- Born: January 3, 1943 (age 83)
- Education: Columbia College Harvard Medical School
- Occupation: Physician
- Children: Joshua Prager
- Relatives: Dennis Prager (brother)
- Medical career
- Institutions: Columbia University Columbia Medical School

= Kenneth Prager =

American physician (born 1943)

Kenneth Prager (born January 3, 1943) is an American physician. He is Professor of Medicine, Division of Pulmonary, Allergy and Critical Care Medicine, Director of Clinical Ethics and Chairman of the Medical Ethics Committee at Columbia University Medical Center.

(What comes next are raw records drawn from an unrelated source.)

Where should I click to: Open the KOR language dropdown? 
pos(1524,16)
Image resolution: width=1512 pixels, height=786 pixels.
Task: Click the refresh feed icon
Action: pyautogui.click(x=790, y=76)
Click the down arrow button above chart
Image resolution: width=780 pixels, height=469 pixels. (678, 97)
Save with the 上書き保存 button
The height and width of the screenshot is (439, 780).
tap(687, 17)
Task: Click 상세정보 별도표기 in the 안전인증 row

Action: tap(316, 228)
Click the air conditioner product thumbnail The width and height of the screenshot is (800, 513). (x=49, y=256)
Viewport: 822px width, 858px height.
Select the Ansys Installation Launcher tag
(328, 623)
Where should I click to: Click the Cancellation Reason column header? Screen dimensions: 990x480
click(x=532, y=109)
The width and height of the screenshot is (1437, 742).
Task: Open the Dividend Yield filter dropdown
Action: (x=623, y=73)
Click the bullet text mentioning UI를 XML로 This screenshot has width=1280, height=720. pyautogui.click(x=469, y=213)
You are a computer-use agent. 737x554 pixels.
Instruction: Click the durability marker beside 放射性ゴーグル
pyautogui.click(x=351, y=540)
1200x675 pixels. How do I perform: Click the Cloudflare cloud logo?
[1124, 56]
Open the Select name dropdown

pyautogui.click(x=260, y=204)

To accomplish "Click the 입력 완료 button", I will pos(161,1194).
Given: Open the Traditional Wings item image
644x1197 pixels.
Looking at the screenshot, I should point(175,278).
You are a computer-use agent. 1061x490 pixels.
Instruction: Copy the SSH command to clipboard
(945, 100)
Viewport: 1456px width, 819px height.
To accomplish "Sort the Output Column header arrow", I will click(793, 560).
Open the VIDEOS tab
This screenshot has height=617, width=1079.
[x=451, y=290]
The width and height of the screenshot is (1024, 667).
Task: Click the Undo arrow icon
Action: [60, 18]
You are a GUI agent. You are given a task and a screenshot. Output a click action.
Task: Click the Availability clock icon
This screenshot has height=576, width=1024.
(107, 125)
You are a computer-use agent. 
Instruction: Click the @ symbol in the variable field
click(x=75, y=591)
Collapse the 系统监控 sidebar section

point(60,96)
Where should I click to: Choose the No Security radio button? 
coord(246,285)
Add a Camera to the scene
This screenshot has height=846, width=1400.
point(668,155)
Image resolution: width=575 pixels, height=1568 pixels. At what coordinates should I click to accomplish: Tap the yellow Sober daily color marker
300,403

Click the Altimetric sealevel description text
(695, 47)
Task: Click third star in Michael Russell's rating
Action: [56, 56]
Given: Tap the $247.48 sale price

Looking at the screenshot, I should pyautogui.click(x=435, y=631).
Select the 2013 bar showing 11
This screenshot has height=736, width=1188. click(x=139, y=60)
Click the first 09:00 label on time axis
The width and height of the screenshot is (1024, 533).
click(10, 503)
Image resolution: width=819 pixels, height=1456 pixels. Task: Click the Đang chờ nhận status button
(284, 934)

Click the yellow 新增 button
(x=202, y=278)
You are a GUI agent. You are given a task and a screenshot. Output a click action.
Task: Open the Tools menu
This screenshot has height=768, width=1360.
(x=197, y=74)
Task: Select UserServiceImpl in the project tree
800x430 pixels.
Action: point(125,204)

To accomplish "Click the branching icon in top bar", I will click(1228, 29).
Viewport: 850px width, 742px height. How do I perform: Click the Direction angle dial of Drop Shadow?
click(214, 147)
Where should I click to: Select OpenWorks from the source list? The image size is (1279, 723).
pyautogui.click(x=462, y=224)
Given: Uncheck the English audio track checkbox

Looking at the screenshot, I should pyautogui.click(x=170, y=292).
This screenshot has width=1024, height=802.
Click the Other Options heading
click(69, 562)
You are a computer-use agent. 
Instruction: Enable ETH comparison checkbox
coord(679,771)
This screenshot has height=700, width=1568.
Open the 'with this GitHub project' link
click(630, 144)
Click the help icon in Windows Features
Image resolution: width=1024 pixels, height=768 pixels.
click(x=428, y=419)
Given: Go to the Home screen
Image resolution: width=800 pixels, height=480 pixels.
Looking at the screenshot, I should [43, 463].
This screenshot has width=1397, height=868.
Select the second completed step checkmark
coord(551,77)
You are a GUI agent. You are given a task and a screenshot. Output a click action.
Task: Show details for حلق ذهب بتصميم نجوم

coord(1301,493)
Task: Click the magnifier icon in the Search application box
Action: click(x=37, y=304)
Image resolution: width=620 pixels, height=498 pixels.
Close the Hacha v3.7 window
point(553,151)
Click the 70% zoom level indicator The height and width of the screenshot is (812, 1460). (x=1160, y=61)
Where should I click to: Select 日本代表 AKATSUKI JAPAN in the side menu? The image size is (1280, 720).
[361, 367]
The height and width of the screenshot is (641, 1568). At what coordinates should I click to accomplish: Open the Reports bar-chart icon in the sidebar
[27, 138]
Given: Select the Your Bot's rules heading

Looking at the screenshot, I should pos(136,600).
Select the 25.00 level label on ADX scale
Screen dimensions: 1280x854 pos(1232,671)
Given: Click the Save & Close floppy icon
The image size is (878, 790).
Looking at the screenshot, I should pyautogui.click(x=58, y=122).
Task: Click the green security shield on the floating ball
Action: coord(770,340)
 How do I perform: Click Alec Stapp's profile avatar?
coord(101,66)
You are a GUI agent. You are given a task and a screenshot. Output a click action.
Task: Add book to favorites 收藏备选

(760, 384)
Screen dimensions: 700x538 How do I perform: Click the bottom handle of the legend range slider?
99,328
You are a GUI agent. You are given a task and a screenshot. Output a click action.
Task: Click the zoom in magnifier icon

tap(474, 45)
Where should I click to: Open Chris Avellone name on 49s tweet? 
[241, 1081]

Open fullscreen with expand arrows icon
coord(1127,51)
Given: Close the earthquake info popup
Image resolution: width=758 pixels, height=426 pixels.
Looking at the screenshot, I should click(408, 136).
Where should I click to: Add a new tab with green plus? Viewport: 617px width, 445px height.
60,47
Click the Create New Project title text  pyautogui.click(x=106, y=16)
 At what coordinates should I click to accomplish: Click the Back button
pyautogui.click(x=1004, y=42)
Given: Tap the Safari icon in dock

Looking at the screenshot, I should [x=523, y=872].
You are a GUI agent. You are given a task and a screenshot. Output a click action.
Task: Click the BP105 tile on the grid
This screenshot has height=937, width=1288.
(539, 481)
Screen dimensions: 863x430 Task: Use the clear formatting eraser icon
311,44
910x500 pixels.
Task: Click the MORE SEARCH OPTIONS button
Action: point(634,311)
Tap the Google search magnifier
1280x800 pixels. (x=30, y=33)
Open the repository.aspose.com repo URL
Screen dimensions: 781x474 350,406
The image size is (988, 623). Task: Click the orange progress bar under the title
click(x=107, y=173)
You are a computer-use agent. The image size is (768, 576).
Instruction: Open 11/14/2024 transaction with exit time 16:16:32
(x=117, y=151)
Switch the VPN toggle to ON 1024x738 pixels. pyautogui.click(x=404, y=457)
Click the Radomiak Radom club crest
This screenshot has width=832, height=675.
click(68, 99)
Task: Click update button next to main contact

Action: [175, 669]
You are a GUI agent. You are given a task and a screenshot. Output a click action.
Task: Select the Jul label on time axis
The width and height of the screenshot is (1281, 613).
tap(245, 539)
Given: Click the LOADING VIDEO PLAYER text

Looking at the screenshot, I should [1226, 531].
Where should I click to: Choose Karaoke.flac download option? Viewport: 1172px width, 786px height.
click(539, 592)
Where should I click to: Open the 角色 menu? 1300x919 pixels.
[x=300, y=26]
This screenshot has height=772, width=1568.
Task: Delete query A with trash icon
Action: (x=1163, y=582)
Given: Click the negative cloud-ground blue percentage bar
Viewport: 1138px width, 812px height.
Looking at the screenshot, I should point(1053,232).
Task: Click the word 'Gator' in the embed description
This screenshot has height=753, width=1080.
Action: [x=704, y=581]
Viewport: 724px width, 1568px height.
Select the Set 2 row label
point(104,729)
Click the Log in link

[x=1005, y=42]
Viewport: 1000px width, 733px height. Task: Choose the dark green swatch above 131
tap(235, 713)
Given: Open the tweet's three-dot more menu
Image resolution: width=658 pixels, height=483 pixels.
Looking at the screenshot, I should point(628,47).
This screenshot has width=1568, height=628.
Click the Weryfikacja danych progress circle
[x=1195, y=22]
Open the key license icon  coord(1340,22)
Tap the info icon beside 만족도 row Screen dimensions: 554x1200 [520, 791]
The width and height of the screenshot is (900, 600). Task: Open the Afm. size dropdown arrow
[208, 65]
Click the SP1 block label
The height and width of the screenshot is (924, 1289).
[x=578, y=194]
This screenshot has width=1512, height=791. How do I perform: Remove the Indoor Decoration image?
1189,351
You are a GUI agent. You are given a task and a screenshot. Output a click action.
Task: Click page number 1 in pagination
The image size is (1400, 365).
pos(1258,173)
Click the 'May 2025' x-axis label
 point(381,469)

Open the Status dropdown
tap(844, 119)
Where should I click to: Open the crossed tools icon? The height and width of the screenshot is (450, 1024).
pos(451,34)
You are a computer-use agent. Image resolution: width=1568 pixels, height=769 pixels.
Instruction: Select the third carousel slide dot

Prager is a 1964 graduate of Columbia College and a 1968 graduate of Harvard Medical School.

He spent two years in the Indian Health Service practicing general medicine on the Cheyenne River Sioux Indian Reservation in South Dakota after his medical internship. Dr. Prager held clandestine medical clinics in the Soviet Union during a visit to Refuseniks in 1986, and later set up the first U.S. - Soviet medical student exchange program between Columbia's medical school and the Moscow Medical Academy.

Prager is the brother of conservative commentator and co-founder of PragerU, Dennis Prager and the father of the former reporter for The Wall Street Journal, Joshua Prager.

Prager has occasionally written newspaper op-eds on medical ethics.